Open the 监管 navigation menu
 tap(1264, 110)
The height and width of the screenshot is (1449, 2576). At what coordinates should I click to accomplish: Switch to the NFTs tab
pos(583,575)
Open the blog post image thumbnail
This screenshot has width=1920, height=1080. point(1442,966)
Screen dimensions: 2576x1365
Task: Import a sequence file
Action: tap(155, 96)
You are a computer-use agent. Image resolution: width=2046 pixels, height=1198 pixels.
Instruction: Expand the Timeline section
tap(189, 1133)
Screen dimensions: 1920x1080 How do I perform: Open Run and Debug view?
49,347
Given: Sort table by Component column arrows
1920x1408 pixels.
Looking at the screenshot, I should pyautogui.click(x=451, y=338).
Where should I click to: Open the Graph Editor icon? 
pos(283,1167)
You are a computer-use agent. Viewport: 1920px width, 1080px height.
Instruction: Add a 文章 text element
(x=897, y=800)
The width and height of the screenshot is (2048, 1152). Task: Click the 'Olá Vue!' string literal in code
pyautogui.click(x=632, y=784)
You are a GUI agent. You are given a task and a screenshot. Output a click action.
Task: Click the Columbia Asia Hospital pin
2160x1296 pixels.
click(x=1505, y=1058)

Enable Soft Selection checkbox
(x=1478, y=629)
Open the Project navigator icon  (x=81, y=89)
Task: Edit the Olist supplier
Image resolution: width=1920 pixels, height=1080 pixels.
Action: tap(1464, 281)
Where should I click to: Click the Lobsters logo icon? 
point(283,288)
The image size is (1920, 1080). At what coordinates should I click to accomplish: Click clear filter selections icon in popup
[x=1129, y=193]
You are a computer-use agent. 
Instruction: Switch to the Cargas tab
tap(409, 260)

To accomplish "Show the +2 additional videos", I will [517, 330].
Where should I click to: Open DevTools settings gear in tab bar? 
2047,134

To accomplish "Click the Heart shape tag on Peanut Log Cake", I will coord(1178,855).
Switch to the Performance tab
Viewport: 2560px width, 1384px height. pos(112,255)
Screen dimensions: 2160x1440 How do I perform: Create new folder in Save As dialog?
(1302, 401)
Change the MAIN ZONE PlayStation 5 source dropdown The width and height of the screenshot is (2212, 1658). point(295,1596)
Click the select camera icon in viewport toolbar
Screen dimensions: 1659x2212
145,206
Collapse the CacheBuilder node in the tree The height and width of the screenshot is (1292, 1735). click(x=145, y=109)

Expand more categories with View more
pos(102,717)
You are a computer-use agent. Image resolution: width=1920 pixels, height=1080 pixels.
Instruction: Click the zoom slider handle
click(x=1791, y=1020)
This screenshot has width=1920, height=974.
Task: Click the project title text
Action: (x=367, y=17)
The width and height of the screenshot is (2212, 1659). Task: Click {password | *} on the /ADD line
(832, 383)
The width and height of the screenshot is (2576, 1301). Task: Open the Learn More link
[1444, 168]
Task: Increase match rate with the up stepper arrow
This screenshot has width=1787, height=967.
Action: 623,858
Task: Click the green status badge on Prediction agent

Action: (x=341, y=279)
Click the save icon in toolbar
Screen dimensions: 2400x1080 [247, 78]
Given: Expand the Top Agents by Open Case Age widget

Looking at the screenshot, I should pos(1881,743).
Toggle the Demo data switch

→ PROBLEM STATEMENT: Report every line of the data in which "will" appears.

→ ANSWER TO THE EXERCISE:
To accomplish "Show the +2 additional videos", I will [517, 330].
To accomplish "Click the Heart shape tag on Peanut Log Cake", I will coord(1178,855).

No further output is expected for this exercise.